Installing app.${domain} as a PWA, then trying to install any standalone (e.g. libra.${domain}) makes Chrome say the app is already installed — no separate home-screen entry, no separate install prompt.

Reproduced on Chrome with app.ariege.io (hub) and libra.ariege.io (standalone).

Diagnosis

The standalone subdomains 301-redirect to the path-mount on the hub origin (intentional, mkRedirectVhost in modules/services/standalones.nix:140-143):

$ curl -sI https://libra.ariege.io/manifest.webmanifest
HTTP/2 301
location: https://app.ariege.io/libra//manifest.webmanifest

So Chrome resolves the libra manifest at app.ariege.io/libra/manifest.webmanifest. The standalone's manifest declares scope: '/libra/', but the hub's manifest at app.ariege.io/manifest.webmanifest declares scope: '/', which claims the entire origin — including /libra/. Once the hub PWA is installed, Chrome treats every page under app.ariege.io/ as "inside an installed PWA" and suppresses the install affordance for nested manifests.

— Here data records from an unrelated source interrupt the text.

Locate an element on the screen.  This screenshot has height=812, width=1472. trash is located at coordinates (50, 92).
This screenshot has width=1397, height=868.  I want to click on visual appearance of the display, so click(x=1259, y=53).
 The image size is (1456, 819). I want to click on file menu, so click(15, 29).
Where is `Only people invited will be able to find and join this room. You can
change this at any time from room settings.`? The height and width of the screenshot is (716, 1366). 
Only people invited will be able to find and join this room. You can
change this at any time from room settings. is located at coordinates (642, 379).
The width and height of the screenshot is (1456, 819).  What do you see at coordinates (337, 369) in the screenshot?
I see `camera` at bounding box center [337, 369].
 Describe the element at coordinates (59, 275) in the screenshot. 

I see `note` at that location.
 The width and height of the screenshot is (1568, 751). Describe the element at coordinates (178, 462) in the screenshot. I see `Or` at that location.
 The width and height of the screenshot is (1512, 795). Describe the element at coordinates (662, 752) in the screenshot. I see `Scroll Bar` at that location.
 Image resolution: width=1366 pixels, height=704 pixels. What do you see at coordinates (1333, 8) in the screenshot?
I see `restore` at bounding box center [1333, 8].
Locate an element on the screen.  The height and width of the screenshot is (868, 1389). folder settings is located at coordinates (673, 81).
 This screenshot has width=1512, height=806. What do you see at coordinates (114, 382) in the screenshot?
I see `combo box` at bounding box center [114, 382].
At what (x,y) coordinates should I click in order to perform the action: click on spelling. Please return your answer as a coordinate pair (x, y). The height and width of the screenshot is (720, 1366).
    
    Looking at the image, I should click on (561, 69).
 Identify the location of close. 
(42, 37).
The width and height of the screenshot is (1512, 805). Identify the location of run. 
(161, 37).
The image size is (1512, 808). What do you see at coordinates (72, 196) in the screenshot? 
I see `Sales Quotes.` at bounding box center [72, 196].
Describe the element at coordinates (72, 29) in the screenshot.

The standalones' id fields are unique (aio-community-hub, libra-accounting, market-app, etc.), so this is not an id collision — it's purely the hub's overly-broad scope.

The 301 redirect is intentional (best-of-both-worlds: subdomain and path-mount both reach the standalone) and should stay. The fix is on the hub side.

(Aside: the redirect target also has a double slash — https://app.ariege.io/libra//manifest.webmanifest — worth fixing in passing.)

Fix options

Option 1 — drop the hub PWA install (simpler)

Remove the manifest <link> and the VitePWA({ manifest }) block from vite.config.ts so the hub is just a regular launcher page. Standalones at /libra/, /market/, etc. become independently installable.

Trade-off: users lose the ability to install the launcher itself on the home screen. But the hub is just an 8-tile chooser that hands off to standalones — most users would install the standalones they actually use, not the chooser.

Option 2 — move the hub to /hub/ (preserves hub install)

  • Build hub with VITE_BASE_PATH=/hub/.
  • vite.config.ts manifest: start_url: '/hub/', scope: '/hub/'.
  • nginx: 301 //hub/ on app.${domain} (root only — exact match, not prefix; standalones at /libra/, /market/, etc. continue to serve their dist).
  • services.castle-standalones.parentDomain redirect targets unchanged (/libra/ etc. still mount where they did).

Hub stays installable on its own scope; standalones are siblings, not children — each installable independently. No PWA UX collision.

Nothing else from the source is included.